Task details - The line containing "Open the Resources dropdown menu" marks the start. Restate it and every following line through the end of the records exactly, and nothing else, leaving out the pictures.

Dataset entries -
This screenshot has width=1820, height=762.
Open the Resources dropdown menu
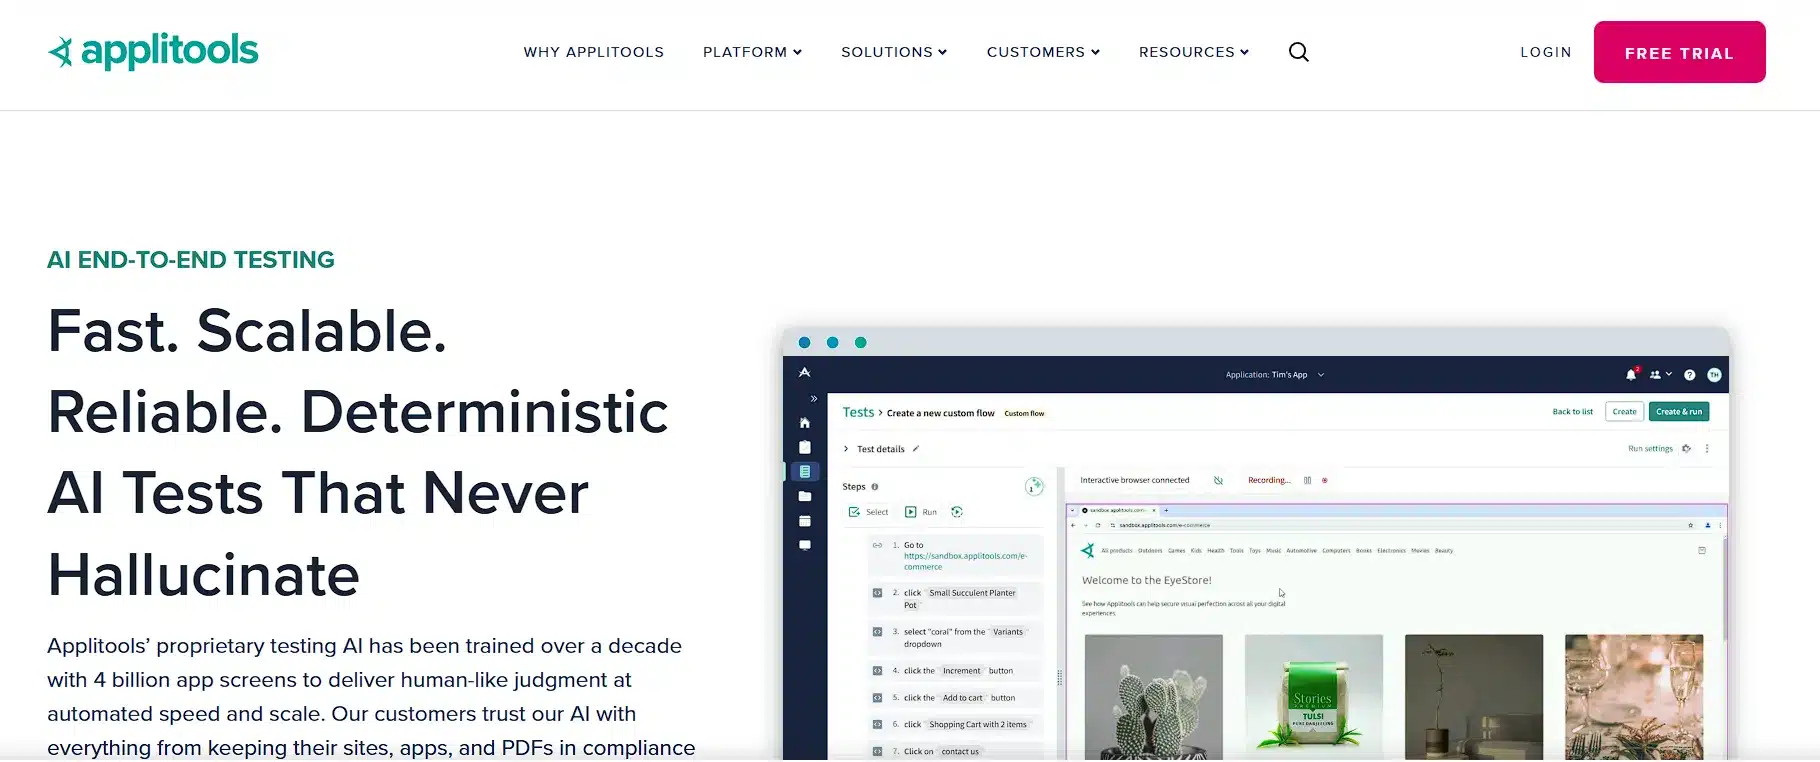[1193, 52]
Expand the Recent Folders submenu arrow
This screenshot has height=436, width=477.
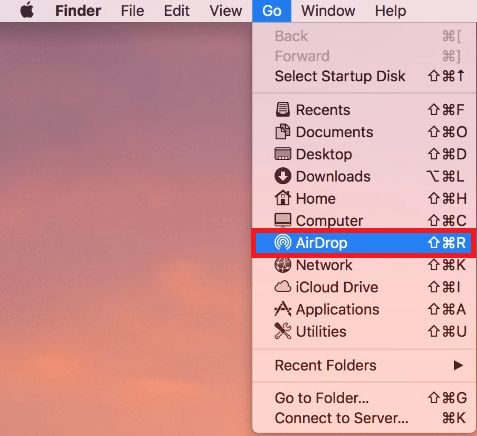pos(458,365)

Exercise result -
Open the Resources dropdown menu
[1193, 52]
Expand the Recent Folders submenu arrow
This screenshot has height=436, width=477.
pos(458,365)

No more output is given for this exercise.